Additional Infomation - Chemical classification: TUG-1375 is a small-molecule FFA2 agonist, belonging to the thiazolidine derivative class [1]
- Mechanism of action: The compound binds to the ligand-binding pocket of FFA2, activating Gq (calcium mobilization) and Gi (cAMP inhibition) signaling pathways. This induces expression of pro-inflammatory/chemotactic genes, promotes immune cell recruitment, regulates glucose/lipid metabolism, and alleviates intestinal mucosal inflammation [1]
- Target background: FFA2 (GPR43) is a GPCR activated by short-chain fatty acids (SCFAs). It is highly expressed in intestinal epithelial cells, immune cells, and adipose tissue, playing key roles in metabolic homeostasis, intestinal barrier function, and innate immunity. Dysregulation of FFA2 is associated with obesity, type 2 diabetes, and inflammatory bowel disease [1]
- Therapeutic potential: TUG-1375 is a potent, selective, and orally active FFA2 agonist with favorable pharmacokinetic properties.

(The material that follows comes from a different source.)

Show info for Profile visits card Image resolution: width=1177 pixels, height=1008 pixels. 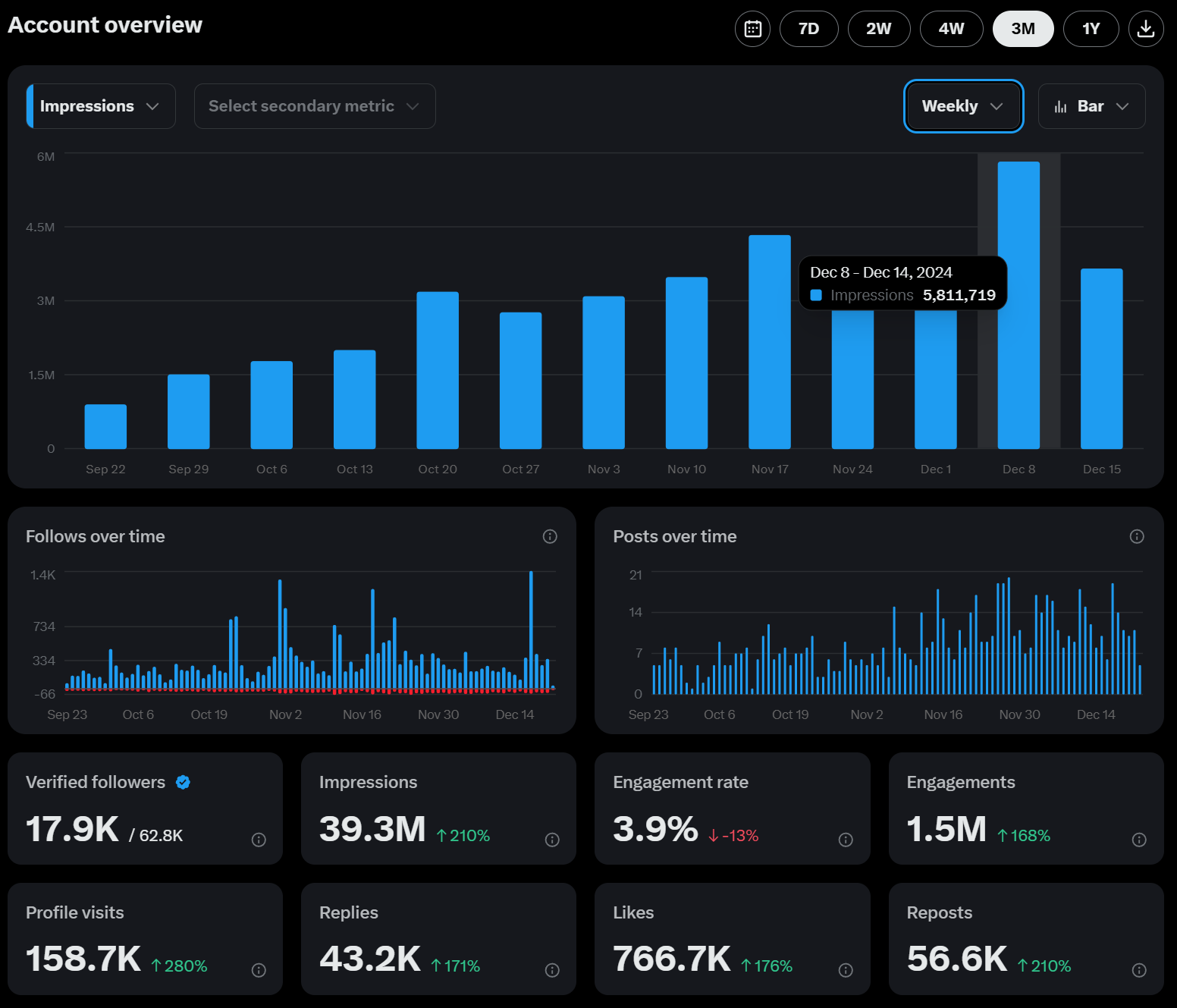pos(259,969)

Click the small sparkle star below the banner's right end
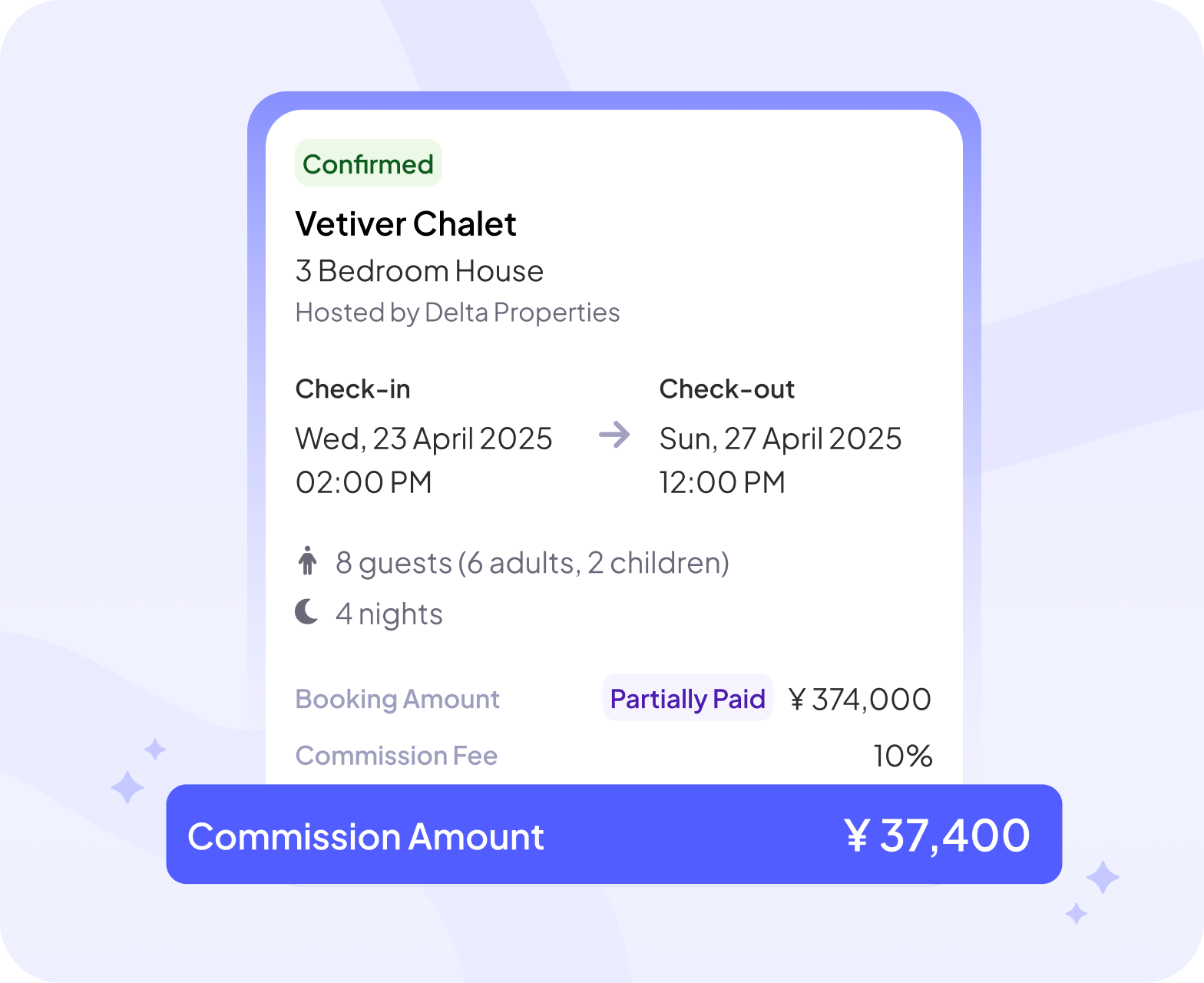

It shows promising efficacy in improving metabolic disorders and intestinal inflammation in preclinical models, with potential applications in treating obesity, type 2 diabetes, and inflammatory bowel disease (IBD) [1]

Solubility Data


Solubility (In Vitro) DMSO : ~125 mg/mL (~282.22 mM)
Solubility (In Vivo) Solubility in Formulation 1: ≥ 2.25 mg/mL (5.08 mM) (saturation unknown) in 10% DMSO + 40% PEG300 + 5% Tween80 + 45% Saline (add these co-solvents sequentially from left to right, and one by one), clear solution.
For example, if 1 mL of working solution is to be prepared, you can add 100 μL of 22.5 mg/mL clear DMSO stock solution to 400 μL PEG300 and mix evenly; then add 50 μL Tween-80 to the above solution and mix evenly; then add 450 μL normal saline to adjust the volume to 1 mL.
Preparation of saline: Dissolve 0.9 g of sodium chloride in 100 mL ddH₂ O to obtain a clear solution.

Solubility in Formulation 2: ≥ 2.25 mg/mL (5.08 mM) (saturation unknown) in 10% DMSO + 90% (20% SBE-β-CD in Saline) (add these co-solvents sequentially from left to right, and one by one), clear solution.
For example, if 1 mL of working solution is to be prepared, you can add 100 μL of 22.5 mg/mL clear DMSO stock solution to 900 μL of 20% SBE-β-CD physiological saline solution and mix evenly.
Preparation of 20% SBE-β-CD in Saline (4°C,1 week): Dissolve 2 g SBE-β-CD in 10 mL saline to obtain a clear solution.

Solubility in Formulation 3: ≥ 2.25 mg/mL (5.08 mM) (saturation unknown) in 10% DMSO + 90% Corn Oil (add these co-solvents sequentially from left to right, and one by one), clear solution.
For example, if 1 mL of working solution is to be prepared, you can add 100 μL of 22.5 mg/mL clear DMSO stock solution to 900 μL of corn oil and mix evenly.

 (Please use freshly prepared in vivo formulations for optimal results.)
Preparing Stock Solutions 1 mg 5 mg 10 mg
1 mM 2.2577 mL 11.2887 mL 22.5774 mL
5 mM 0.4515 mL 2.2577 mL 4.5155 mL
10 mM 0.2258 mL 1.1289 mL 2.2577 mL
*Note: Please select an appropriate solvent for the preparation of stock solution based on your experiment needs. For most products, DMSO can be used for preparing stock solutions (e.g. 5 mM, 10 mM, or 20 mM concentration); some products with high aqueous solubility may be dissolved in water directly. Solubility information is available at the above Solubility Data section. Once the stock solution is prepared, aliquot it to routine usage volumes and store at -20°C or -80°C. Avoid repeated freeze and thaw cycles.